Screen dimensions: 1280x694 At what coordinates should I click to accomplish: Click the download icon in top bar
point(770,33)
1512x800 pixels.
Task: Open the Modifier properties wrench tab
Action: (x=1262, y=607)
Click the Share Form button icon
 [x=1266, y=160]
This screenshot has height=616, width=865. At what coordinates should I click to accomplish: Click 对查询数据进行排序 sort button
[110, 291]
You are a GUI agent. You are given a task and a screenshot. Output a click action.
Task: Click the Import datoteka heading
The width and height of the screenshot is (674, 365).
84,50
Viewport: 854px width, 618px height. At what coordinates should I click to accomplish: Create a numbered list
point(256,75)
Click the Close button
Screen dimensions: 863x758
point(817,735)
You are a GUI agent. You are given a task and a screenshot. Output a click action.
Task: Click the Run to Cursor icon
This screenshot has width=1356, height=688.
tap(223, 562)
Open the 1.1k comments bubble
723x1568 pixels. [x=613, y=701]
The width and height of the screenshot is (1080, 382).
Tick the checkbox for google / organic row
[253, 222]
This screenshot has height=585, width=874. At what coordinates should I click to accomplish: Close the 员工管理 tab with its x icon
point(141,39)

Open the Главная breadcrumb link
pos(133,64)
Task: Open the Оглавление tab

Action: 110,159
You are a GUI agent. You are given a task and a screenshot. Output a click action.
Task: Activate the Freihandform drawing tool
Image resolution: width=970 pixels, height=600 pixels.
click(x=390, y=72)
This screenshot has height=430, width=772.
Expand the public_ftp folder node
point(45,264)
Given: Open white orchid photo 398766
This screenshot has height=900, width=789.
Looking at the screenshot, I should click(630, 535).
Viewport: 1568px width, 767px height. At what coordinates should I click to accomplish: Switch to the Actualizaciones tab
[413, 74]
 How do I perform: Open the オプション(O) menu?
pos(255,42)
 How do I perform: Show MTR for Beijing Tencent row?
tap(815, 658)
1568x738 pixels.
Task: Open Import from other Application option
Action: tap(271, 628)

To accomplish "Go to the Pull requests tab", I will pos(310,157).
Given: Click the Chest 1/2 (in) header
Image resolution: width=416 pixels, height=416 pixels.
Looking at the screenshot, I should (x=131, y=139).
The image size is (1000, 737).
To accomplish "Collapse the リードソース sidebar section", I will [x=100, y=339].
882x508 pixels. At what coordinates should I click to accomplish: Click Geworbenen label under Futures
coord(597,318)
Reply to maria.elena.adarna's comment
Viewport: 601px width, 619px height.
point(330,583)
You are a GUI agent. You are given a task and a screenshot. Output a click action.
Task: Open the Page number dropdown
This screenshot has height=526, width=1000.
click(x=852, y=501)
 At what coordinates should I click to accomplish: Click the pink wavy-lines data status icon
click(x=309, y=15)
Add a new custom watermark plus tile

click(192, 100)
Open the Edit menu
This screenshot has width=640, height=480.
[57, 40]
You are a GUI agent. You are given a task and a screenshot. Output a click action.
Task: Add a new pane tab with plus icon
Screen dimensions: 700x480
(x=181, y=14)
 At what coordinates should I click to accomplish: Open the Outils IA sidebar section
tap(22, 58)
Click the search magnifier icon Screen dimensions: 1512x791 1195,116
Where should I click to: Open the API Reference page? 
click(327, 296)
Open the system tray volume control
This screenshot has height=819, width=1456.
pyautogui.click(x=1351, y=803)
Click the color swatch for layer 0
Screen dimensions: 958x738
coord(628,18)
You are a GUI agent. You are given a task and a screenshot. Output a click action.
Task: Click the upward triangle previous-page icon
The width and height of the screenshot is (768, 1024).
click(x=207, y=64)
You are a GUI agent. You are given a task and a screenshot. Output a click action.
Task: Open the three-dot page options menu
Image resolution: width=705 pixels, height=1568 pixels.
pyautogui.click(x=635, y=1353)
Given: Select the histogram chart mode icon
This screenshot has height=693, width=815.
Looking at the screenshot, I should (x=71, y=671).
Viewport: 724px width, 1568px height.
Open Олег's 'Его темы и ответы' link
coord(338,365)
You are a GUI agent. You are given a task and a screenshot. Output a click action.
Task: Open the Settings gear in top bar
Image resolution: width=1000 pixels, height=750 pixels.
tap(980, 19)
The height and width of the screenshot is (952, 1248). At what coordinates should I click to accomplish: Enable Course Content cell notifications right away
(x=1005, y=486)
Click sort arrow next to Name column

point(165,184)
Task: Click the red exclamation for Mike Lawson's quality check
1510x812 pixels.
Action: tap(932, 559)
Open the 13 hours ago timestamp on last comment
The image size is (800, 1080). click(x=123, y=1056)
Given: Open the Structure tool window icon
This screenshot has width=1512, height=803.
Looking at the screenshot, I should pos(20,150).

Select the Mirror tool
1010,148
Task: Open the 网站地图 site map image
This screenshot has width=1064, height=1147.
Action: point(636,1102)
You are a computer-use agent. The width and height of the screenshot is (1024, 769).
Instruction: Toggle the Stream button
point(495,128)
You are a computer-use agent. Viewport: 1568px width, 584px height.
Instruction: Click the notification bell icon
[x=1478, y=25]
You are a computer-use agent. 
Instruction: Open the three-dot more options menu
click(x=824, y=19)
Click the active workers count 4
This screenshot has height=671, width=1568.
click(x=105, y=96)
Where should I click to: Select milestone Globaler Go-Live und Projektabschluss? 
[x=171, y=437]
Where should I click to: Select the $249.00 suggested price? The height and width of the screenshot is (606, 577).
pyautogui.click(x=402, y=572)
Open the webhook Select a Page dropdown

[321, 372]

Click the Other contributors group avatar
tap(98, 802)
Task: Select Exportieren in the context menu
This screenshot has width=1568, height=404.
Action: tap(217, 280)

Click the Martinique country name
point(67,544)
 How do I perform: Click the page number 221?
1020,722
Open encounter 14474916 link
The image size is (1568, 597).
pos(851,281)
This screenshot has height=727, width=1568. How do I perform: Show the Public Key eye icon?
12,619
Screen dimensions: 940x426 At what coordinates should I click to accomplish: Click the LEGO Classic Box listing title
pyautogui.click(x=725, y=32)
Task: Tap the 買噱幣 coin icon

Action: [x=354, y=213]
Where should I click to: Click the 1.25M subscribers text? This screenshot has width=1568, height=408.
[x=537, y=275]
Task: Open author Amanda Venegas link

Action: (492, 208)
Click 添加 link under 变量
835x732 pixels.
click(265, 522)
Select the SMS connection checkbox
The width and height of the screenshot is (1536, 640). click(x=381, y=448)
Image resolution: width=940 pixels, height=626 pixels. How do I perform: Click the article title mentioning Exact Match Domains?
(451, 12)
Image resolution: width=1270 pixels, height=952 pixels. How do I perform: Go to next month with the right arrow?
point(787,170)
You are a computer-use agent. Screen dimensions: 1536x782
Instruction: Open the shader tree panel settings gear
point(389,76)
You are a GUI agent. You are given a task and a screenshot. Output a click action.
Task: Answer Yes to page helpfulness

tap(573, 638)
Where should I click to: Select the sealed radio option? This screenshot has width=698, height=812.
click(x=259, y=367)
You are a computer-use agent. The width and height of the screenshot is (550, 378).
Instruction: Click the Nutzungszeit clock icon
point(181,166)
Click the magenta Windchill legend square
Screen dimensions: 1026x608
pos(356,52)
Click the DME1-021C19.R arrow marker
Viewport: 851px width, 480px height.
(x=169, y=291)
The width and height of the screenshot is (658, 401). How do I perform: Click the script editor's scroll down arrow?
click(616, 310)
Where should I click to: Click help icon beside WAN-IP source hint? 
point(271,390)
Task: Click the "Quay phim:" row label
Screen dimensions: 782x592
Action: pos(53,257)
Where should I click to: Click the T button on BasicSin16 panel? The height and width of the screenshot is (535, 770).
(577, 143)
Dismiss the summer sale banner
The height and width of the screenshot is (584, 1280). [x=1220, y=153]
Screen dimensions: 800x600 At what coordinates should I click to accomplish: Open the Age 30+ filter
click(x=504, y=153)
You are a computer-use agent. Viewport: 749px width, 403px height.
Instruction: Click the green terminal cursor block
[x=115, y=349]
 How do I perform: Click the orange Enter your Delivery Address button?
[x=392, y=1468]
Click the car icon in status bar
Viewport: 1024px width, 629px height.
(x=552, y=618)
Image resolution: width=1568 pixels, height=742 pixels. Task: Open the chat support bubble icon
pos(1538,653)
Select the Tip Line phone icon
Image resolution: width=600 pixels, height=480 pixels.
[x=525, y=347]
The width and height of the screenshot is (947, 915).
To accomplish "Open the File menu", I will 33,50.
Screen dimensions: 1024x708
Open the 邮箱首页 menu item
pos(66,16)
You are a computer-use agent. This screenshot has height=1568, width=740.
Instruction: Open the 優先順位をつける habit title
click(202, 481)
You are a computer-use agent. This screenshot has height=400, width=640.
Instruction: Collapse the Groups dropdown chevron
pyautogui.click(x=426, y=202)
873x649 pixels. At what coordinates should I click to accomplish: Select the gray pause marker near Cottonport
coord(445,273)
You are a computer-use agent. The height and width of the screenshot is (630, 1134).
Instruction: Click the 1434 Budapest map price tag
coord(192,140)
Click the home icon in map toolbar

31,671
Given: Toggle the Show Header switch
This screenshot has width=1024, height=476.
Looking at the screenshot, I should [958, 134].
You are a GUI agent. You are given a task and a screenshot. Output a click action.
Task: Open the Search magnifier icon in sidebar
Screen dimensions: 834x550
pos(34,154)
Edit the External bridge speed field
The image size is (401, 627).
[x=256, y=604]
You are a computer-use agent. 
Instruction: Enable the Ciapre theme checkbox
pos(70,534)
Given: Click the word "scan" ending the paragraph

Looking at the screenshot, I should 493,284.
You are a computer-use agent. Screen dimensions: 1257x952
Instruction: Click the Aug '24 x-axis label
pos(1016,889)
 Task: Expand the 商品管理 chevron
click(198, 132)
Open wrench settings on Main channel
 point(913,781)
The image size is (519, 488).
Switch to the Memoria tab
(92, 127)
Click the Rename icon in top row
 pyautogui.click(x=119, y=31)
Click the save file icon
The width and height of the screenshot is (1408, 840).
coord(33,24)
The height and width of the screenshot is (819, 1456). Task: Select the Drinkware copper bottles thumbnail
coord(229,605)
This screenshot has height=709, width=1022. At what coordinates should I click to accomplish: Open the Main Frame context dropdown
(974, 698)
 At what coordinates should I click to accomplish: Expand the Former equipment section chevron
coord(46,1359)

● **Exercise prompt**
Using the listing above, return word for word each line from the one that has "1510x812 pixels." through the one that has "You are a computer-use agent. Viewport: 1568px", and no line outside that range.

● **Output of the exercise**
1510x812 pixels.
Action: tap(932, 559)
Open the 13 hours ago timestamp on last comment
The image size is (800, 1080). click(x=123, y=1056)
Given: Open the Structure tool window icon
This screenshot has width=1512, height=803.
Looking at the screenshot, I should pos(20,150).

Select the Mirror tool
1010,148
Task: Open the 网站地图 site map image
This screenshot has width=1064, height=1147.
Action: point(636,1102)
You are a computer-use agent. The width and height of the screenshot is (1024, 769).
Instruction: Toggle the Stream button
point(495,128)
You are a computer-use agent. Viewport: 1568px width, 584px height.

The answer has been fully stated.